Submitted to Geology, 27 August 2007

 View flyover (161.2 MB)

Multimedia File 1. This flyover is located in the Protonilus Mensae region at the dichotomy boundary of Mars, a scarp and set of massifs that define the boundary between the northern lowlands and the southern, heavily cratered uplands.  The flyover starts from above the north lowlands (41N, 305W) and provides a perspective view toward the isolated massifs and dichotomy boundary to the south.   In the foreground, at the valley incised into the mesa, is a lobate deposit interpreted as the remnant of a debris-covered glacier.  Notice how the distal margins of the glacier superpose the regional Lineated Valley Fill (LVF) deposits, themselves interpreted to be the remnants of a valley glacial landsystem.
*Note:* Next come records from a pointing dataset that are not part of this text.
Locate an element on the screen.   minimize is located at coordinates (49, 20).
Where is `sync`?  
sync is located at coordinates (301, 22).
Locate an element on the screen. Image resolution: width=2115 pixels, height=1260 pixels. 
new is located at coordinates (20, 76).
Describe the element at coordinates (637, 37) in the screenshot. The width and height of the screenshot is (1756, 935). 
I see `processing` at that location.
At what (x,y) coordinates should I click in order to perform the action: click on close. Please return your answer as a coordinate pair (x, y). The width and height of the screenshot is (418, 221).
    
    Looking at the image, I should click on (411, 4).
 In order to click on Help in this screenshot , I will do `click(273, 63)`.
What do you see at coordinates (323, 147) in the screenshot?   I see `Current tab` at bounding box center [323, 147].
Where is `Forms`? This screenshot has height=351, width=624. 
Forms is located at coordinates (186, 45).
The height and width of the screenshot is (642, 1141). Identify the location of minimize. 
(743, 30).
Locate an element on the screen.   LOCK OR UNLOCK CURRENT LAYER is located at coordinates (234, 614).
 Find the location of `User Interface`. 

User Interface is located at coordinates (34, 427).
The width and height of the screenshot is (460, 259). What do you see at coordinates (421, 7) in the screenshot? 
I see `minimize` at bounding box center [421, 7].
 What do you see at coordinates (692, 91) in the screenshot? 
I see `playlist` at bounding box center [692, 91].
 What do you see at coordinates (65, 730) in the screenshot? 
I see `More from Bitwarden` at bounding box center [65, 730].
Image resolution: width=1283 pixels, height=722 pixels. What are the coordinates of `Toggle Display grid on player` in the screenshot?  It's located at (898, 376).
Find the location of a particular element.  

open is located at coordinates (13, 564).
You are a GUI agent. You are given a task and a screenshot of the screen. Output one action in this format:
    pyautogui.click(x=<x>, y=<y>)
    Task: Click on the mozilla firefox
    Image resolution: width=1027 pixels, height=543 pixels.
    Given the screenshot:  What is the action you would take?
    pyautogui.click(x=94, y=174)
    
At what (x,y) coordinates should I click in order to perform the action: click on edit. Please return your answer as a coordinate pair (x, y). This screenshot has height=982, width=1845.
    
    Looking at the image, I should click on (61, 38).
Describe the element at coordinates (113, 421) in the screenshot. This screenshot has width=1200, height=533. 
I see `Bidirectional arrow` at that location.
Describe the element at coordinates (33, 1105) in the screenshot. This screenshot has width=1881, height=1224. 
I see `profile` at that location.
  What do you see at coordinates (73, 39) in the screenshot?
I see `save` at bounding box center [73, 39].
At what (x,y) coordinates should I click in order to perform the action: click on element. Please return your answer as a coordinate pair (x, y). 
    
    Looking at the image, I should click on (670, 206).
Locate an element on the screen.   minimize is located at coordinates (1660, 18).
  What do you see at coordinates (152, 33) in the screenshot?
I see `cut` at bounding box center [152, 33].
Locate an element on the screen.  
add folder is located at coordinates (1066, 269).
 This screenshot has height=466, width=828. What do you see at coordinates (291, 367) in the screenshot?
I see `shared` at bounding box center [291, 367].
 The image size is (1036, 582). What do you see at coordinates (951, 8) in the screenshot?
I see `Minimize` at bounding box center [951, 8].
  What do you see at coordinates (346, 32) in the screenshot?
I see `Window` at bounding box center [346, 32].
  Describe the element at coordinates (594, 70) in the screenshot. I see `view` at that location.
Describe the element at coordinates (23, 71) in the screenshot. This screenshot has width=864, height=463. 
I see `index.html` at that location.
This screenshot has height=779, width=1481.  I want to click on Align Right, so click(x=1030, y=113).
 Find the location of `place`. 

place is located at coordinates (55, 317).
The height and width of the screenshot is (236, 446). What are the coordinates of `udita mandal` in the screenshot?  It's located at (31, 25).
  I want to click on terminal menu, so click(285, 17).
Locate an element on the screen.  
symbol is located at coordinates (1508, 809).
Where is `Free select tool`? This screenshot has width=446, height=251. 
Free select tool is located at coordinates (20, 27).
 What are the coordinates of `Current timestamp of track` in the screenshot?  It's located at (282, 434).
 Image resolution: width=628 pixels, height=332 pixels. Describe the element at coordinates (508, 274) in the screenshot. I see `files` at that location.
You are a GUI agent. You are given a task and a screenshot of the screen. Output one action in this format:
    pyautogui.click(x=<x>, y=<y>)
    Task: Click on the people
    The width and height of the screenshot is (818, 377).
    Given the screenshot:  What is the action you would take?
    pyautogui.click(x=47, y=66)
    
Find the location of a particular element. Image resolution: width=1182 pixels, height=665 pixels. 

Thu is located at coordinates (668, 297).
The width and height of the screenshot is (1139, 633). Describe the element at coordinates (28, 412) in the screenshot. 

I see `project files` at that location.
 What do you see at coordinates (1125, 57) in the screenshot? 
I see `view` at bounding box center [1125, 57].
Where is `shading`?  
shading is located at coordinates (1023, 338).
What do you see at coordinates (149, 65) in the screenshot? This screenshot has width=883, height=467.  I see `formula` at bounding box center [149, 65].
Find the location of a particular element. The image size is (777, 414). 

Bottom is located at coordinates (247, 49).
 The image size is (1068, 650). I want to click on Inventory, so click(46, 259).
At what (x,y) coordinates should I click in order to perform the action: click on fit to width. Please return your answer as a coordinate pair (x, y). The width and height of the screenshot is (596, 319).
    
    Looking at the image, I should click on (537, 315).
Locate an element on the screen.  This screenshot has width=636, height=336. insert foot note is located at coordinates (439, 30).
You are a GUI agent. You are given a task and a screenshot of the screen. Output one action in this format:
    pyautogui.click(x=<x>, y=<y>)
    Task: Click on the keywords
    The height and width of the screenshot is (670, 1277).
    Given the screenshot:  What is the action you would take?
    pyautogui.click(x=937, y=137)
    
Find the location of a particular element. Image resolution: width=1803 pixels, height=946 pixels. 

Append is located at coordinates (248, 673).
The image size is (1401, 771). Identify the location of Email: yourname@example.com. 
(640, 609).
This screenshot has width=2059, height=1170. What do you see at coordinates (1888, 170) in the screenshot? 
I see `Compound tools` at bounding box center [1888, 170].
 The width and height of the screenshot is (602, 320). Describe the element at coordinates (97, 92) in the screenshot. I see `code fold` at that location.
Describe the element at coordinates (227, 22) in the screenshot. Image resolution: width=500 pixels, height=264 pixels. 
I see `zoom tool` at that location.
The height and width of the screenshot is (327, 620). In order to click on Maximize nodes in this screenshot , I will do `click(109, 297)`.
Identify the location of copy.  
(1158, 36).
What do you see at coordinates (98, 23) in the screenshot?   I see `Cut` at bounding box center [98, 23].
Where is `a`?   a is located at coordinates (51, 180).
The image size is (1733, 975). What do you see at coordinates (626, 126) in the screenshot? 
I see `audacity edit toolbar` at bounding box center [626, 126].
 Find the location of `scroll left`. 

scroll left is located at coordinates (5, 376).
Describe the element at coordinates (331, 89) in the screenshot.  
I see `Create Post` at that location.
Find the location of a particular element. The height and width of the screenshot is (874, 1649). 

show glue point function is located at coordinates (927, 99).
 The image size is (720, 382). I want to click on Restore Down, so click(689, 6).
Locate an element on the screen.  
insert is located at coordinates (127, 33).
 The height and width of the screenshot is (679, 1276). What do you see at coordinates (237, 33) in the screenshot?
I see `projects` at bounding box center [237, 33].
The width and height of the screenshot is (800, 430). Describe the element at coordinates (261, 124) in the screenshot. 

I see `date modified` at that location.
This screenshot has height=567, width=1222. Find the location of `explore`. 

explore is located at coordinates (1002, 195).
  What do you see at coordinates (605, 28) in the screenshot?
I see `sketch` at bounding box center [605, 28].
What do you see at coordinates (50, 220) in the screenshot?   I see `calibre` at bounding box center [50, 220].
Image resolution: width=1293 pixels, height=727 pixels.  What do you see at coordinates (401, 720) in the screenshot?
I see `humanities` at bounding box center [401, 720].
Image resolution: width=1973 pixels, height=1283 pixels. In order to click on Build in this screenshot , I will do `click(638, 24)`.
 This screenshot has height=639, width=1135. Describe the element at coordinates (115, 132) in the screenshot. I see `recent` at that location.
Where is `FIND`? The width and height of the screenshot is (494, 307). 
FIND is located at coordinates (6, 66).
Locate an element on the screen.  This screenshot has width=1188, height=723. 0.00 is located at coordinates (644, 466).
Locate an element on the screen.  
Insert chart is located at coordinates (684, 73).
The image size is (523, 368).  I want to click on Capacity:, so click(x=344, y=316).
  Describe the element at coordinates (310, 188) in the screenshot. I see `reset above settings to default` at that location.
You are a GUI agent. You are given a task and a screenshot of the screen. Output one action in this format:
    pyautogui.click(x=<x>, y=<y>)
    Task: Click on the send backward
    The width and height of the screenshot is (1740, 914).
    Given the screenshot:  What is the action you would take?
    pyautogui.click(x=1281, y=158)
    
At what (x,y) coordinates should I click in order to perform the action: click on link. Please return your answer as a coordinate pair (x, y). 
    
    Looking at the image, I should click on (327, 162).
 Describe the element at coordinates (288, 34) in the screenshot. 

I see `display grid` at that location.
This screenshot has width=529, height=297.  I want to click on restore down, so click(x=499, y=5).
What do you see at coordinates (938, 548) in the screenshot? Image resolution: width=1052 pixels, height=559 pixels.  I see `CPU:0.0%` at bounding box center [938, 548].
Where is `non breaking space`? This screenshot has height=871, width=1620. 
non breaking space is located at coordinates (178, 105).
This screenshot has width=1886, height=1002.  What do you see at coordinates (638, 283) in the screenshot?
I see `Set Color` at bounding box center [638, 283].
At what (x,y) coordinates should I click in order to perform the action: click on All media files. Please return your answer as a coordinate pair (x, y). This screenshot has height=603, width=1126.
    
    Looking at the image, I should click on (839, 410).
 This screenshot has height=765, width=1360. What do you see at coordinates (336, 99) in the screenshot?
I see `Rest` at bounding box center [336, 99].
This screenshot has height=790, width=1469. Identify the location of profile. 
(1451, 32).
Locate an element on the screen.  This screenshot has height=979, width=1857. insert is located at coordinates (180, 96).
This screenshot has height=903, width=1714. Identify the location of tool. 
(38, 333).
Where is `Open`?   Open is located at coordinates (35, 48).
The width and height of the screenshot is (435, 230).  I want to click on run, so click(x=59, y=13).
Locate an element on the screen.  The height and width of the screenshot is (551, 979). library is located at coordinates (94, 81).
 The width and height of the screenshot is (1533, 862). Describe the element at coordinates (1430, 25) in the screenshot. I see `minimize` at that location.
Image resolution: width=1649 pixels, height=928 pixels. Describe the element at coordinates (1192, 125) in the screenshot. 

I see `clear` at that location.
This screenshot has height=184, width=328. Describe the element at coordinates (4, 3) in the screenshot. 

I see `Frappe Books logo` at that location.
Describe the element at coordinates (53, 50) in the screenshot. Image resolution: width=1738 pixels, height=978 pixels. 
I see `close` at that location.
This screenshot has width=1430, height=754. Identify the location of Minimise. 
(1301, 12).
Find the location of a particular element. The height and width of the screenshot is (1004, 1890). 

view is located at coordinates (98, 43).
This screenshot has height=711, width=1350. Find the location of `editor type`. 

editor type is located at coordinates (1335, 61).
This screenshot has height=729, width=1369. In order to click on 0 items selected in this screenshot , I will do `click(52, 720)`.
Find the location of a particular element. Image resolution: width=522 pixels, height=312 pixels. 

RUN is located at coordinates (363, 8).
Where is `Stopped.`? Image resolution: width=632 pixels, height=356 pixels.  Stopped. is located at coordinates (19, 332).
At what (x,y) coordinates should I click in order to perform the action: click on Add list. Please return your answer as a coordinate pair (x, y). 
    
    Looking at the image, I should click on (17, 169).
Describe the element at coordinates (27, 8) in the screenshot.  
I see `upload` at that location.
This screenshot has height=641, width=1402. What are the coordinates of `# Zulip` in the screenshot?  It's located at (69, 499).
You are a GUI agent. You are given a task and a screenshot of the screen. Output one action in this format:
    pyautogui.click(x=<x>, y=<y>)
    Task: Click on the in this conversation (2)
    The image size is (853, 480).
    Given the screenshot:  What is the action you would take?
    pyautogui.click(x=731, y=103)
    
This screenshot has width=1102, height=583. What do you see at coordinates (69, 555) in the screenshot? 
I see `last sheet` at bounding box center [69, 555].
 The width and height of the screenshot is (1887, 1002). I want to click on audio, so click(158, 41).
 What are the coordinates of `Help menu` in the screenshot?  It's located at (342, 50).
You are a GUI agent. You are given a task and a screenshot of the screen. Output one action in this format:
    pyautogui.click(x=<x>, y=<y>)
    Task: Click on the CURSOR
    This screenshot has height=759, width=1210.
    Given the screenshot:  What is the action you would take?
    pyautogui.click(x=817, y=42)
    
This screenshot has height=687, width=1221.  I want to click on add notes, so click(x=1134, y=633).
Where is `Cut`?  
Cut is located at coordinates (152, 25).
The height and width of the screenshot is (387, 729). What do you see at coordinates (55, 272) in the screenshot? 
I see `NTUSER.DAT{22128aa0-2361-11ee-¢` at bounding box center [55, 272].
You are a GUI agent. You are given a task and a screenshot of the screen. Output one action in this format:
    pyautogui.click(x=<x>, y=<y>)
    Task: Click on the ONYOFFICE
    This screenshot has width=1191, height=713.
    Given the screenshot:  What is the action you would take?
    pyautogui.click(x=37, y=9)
We then fly over the mesa and observe on the far valley wall across the valley a lobate glacier-like deposit that flows into, and terminates in, an elevated box canyon (~5 km across) to the south.  We interpret this feature to be a remnant of peak glacial activity (~2 km in total thickness) that filled the adjacent valley to the north and underwent significant sublimation and flow-reversal to yield the present-day deposits.  We then turn in place to the east to highlight the LVF deposits.  On the other side of the valley, another lobate deposit interpreted to be a remnant of a debris-covered glacier (with a terminal moraine) is seen superposed on the broader texture of the LVF.  As we move back from the valley, additional tributary-glacier systems are seen interacting with the broader LVF deposits, and the lobate glacier to the south that appears to have flowed uphill.  The present configuration suggests that the glacier level was once at the top of the lobe in the box canyon, about 920 meters above the current elevation of the LVF in the valley floor, and that the level was lowered by this amount in the terminal phases of this glaciation.  The debris-covered glacial-like lobe superposed on the LVF texture is evidence that a less extensive glaciation returned at a later time.  Image data from Mars Reconnaissance Orbiter CTX image P01_001570_2213_XI_41N305W, draped on Mars Express High Resolution Stereo Camera Stereo DTM from orbit h2908_0000.